Patterns can be shared with others by publishing them to a Git repository. This allows you to reuse patterns across different repositories, or to use patterns created by others (including the Grit standard library).
Publishing Patterns
Publishing a Grit pattern is as simple as pushing it to a Git repository. The repository can be public or private, but currently only GitHub is supported. If you want to run your pattern through the Grit web app, private pattern repositories must be configured under the same GitHub app installation as all repositories which depend on them.

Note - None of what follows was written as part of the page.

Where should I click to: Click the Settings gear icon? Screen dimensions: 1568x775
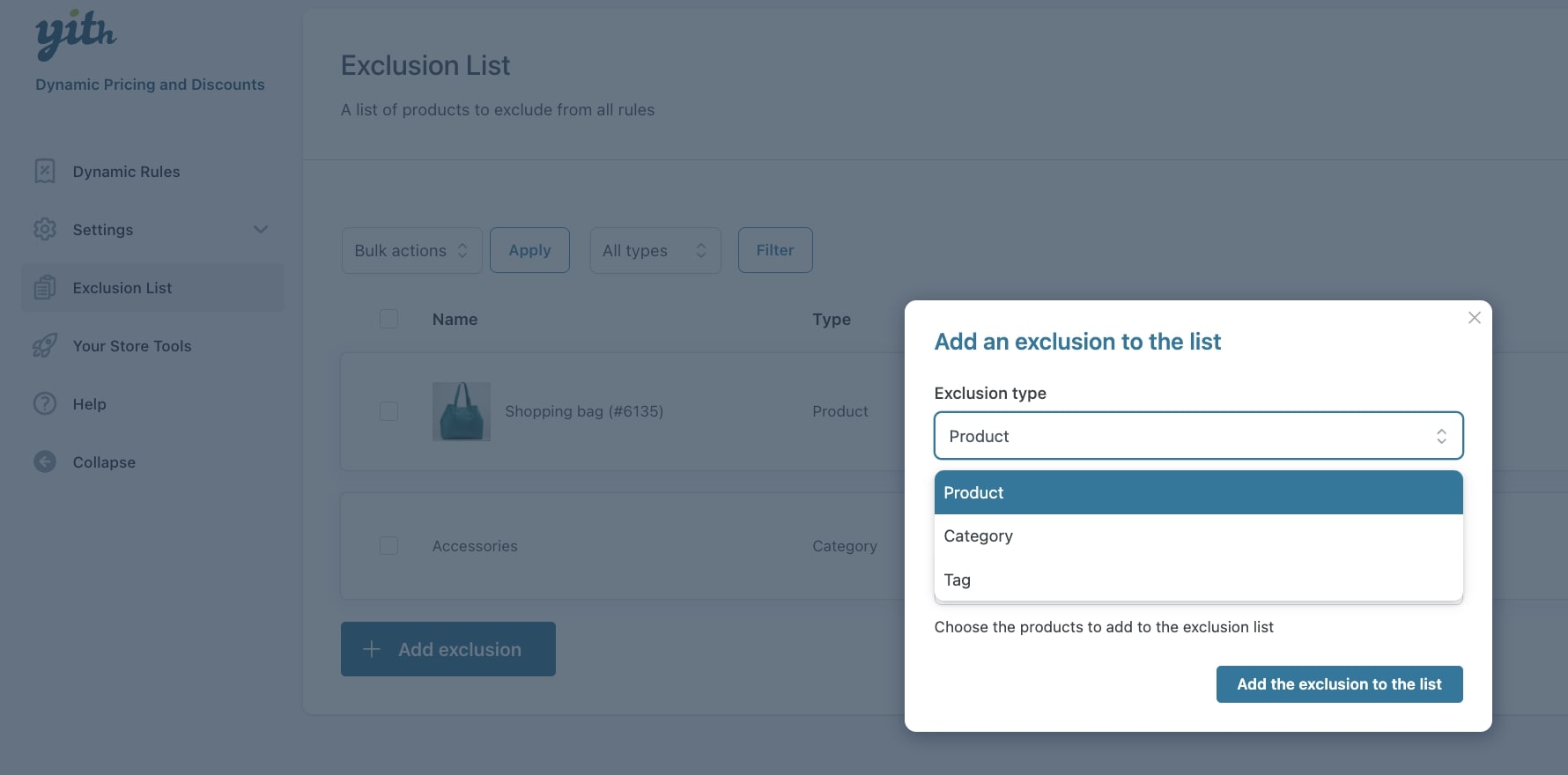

As long as the repository has .grit
directory (in the root) with at least one pattern defined, it will be recognized as a pattern repository.
Importing Patterns
Once a pattern repository is published, you can reference patterns from it in your own repository simply be prefixing the pattern name with the repository name and a hash. Patterns are always pulled from the default branch of the repository.

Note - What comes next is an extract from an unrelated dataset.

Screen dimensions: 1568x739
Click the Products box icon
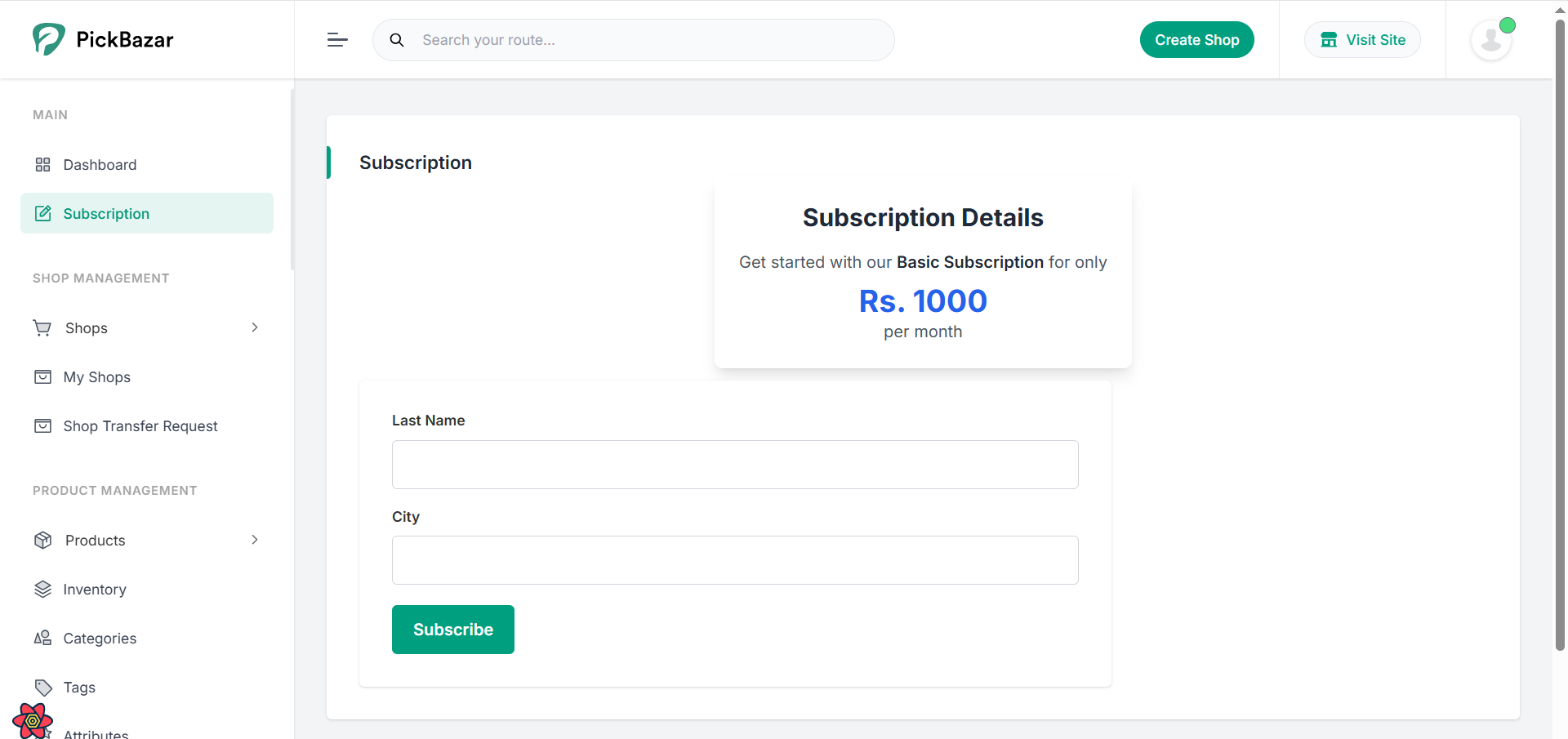(43, 541)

You can set an enforcement level - for example, level: error
or level: warn
- to override the default enforcement setting for the pattern.
For example, to import the no dead code pattern from the JavaScript standard library, you would add the pattern your .grit/grit.yaml
file:
version: 0.0.1 patterns: - name: github.com/getgrit/stdlib#no_dead_code level: info
As a reminder, the file name for .grit
patterns is not important. You should import patterns by the name of the pattern, not the file name.